Liningding reiterated the group’s demand for the government to speed up the process of their return, as well as provide compensation for the damage to their properties.

“The so-called ... Marawi Rise and Master Development Plan (is) incoherent and inappropriate for post-conflict reconstruction and rehabilitation because it focuses more on public infrastructure and government buildings that we lacked before the siege,” Liningding said.

“When you say rehabilitation or reconstruction, it should be restorative in nature for what used to be there, not to permanently bar the people from returning because of projects that are not actually needed,” he added, noting that the ongoing infrastructure projects impacted nearly 50 percent of houses in the MAA.

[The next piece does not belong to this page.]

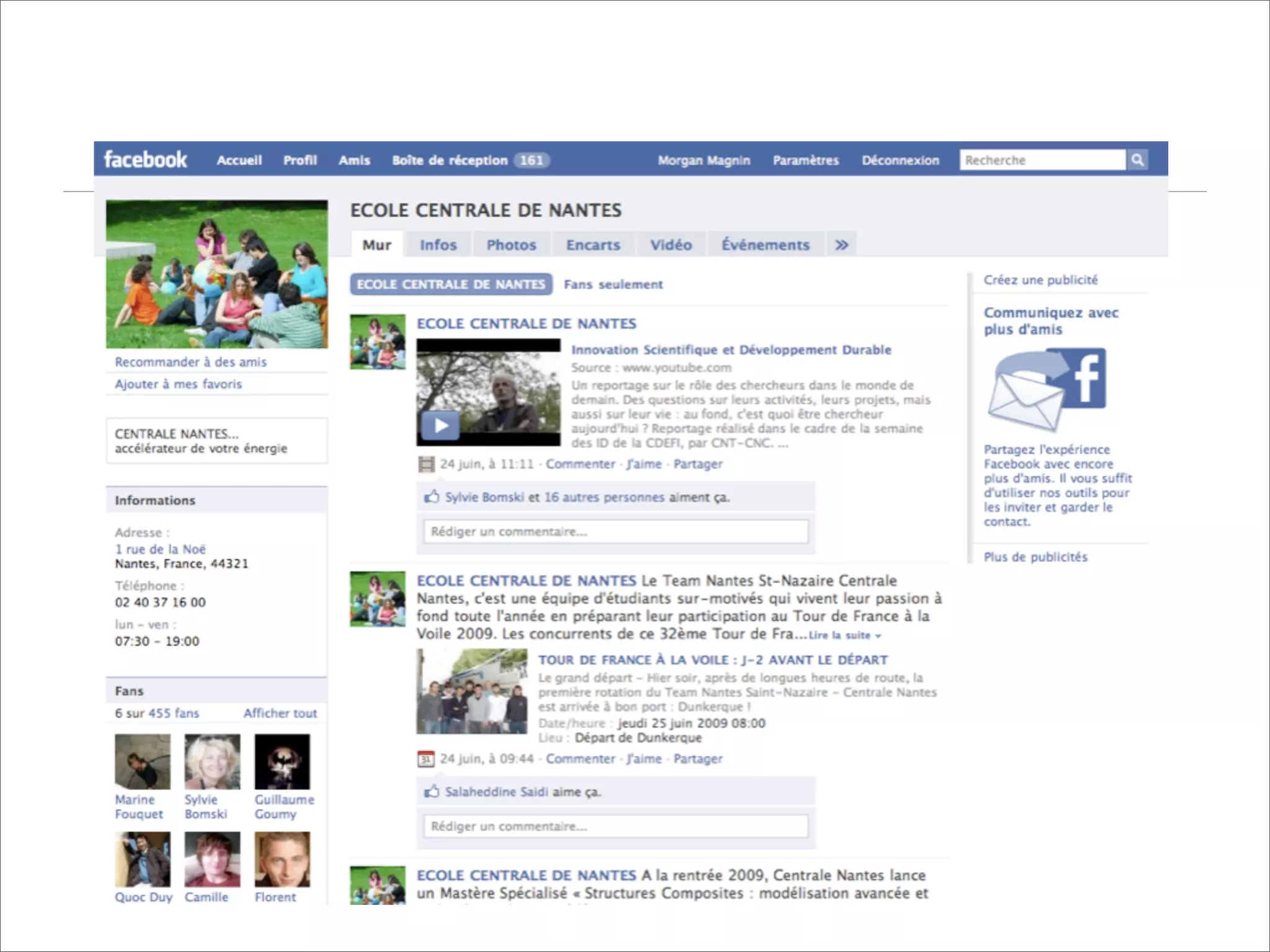
Task: Click the thumbs-up icon beside Salaheddine Saidi
Action: [x=432, y=791]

“What’s the use of barangay (village) complexes, parks, museums, cafeteria, guest houses, police stations and other projects for those who have lost them homes?” Liningding asked.

Duterte allotted 3.56 billion pesos ($73.38 million) for the reconstruction of Marawi earlier this year.

On Monday, in a televised address, he pledged to rebuild the city, despite the current hurdles.

“The money is there. Do not worry. We will continue to spend until such time that Marawi is rebuilt to its former glory,” he said.

Liningding, in response, said the president should not pass the blame to the displaced and helpless residents of Marawi‘s MAA.

“(Duterte) of all people should know that we have nothing to do with the delays and failures of Task Force Bangon Marawi (TFBM) in the rehabilitation of Marawi,” he stressed.

Meanwhile, TBFM’s chairman, Housing and Urban Development Secretary Eduardo Del Rosario, said that war-torn Marawi would rise again as a “modern and vibrant Islamic City,” citing the various infrastructure projects in the pipeline.

Del Rosario has repeatedly insisted that the TFBM, along with its 56 member-agencies, is on schedule for the completion of projects aimed at restoring Marawi to its former glory by December 2021.

Construction of key infrastructure projects inside Marawi’s MAA was in full-swing until July after authorities eased restrictions which were imposed due to the coronavirus disease pandemic.